= Williamstown Chronicle =

Former newspaper in Melbourne, Victoria, Australia

The Williamstown Chronicle was a weekly newspaper published in Williamstown, Victoria, a suburb of Melbourne.

Publication began in May 1854, trading under the name Williamstown Trade Circular. In September 1856, the name was changed to the Williamstown Chronicle, which lasted until the paper was absorbed by The Williamstown Advertiser in 1964.

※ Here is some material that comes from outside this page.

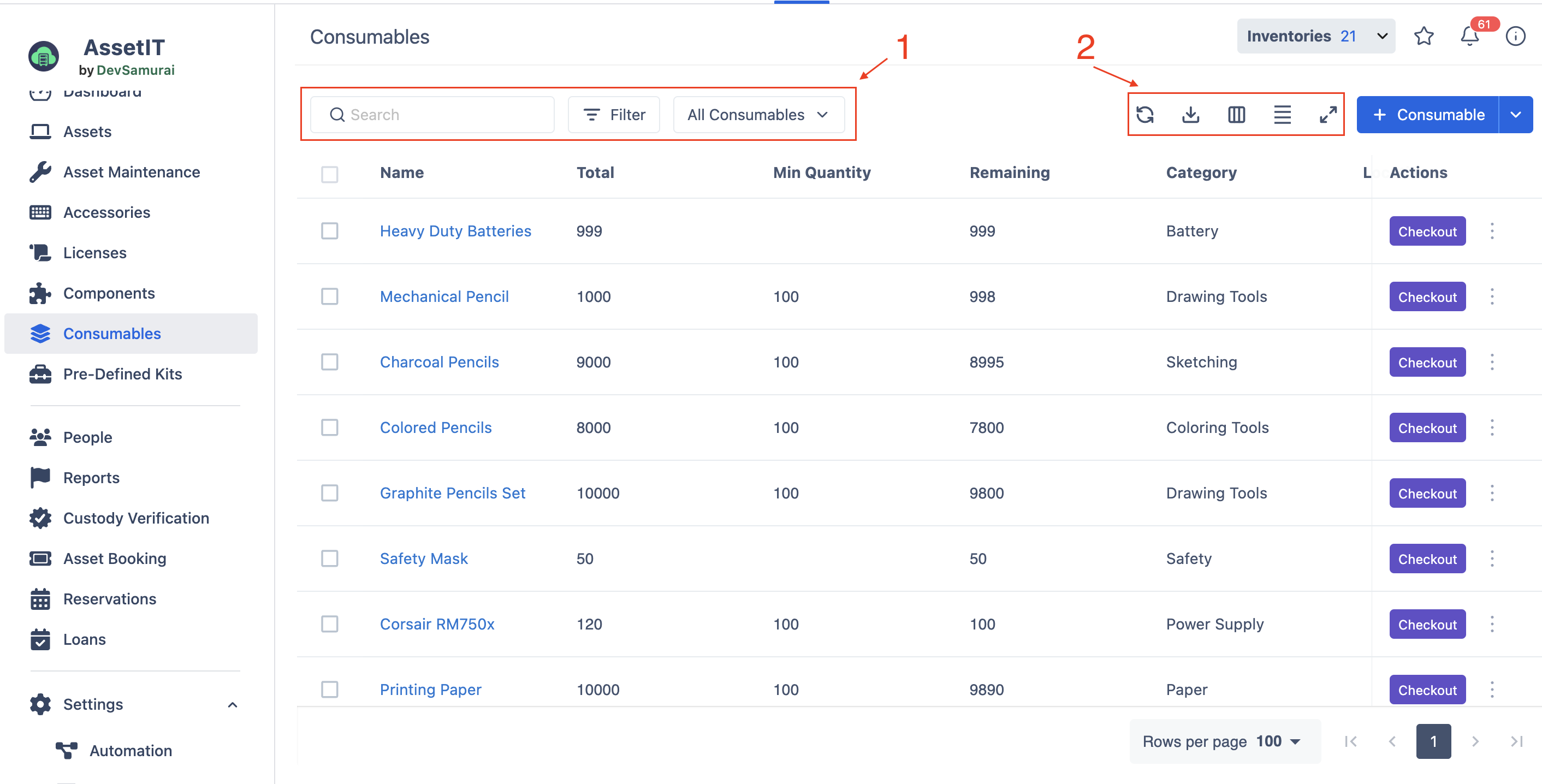
Task: Open the Inventories dropdown
Action: coord(1316,37)
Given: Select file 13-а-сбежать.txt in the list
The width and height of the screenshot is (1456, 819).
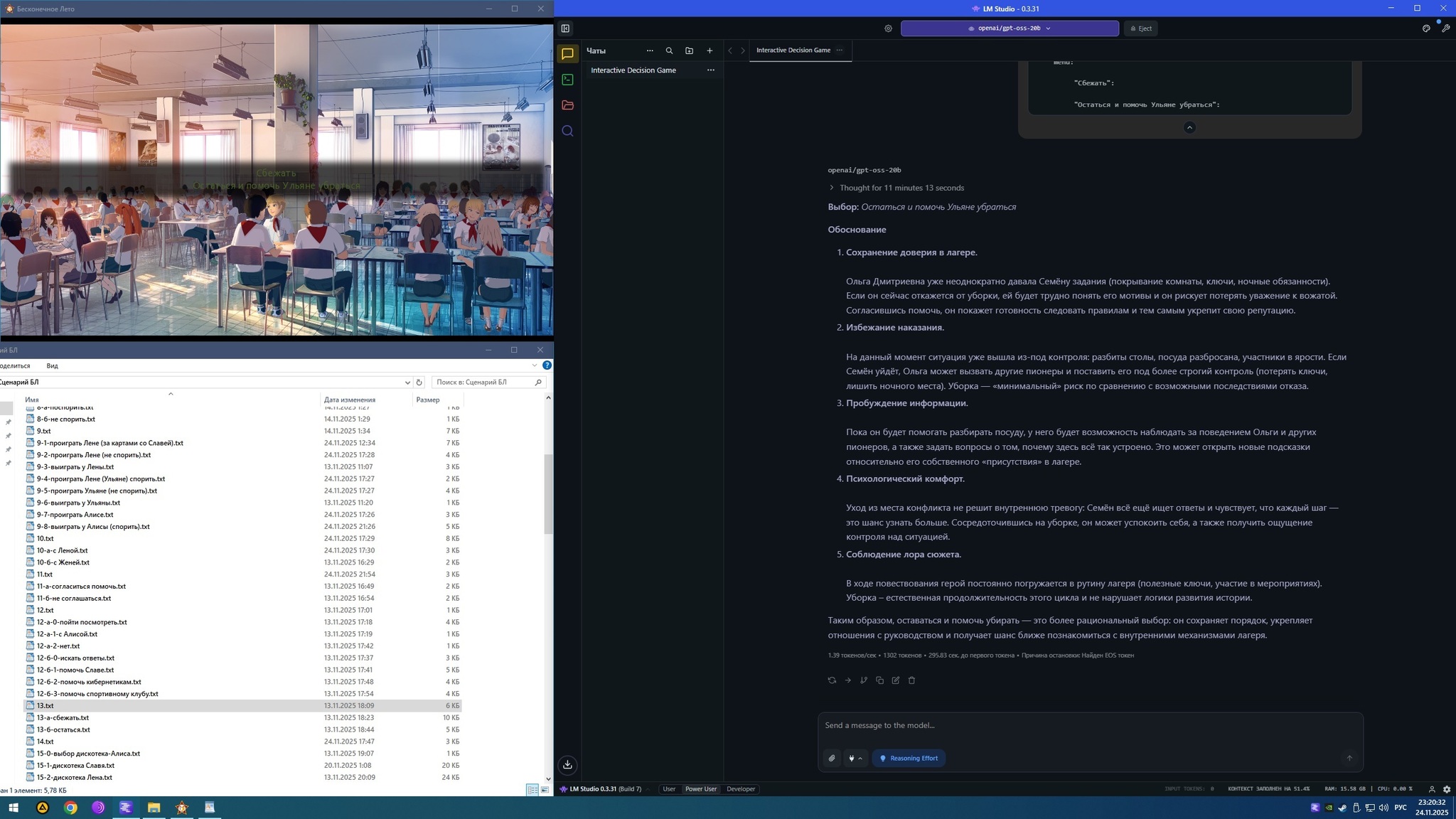Looking at the screenshot, I should click(63, 717).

The Williamstown Chronicle was the first newspaper for the area and the third suburban newspaper to exist in Australia. It was started by John Bennett Stephens, who produced the paper in his office in Ann Street and distributed it for free. The paper lost currency in 1874, which led to John. B. Stephens standing aside as editor. His son, J. C. Stephens, took over as editor, promising to create a "re-modelled and enlarged" version of the paper. J. C. Stephens was unsuccessful at his venture, and by 1880 the paper had been bought by Robert G. Neale. As the new editor, he enlarged the paper to 46 columns by 1882.

After competing with the Williamstown Advertiser (started 1874) for over a decade, Neale decided to sell the paper in 1892. Ownership passed into the hands of Mr Bower and Frank Young, who retained control until 1933 when Bower retired, leaving Young as the paper's sole proprietor.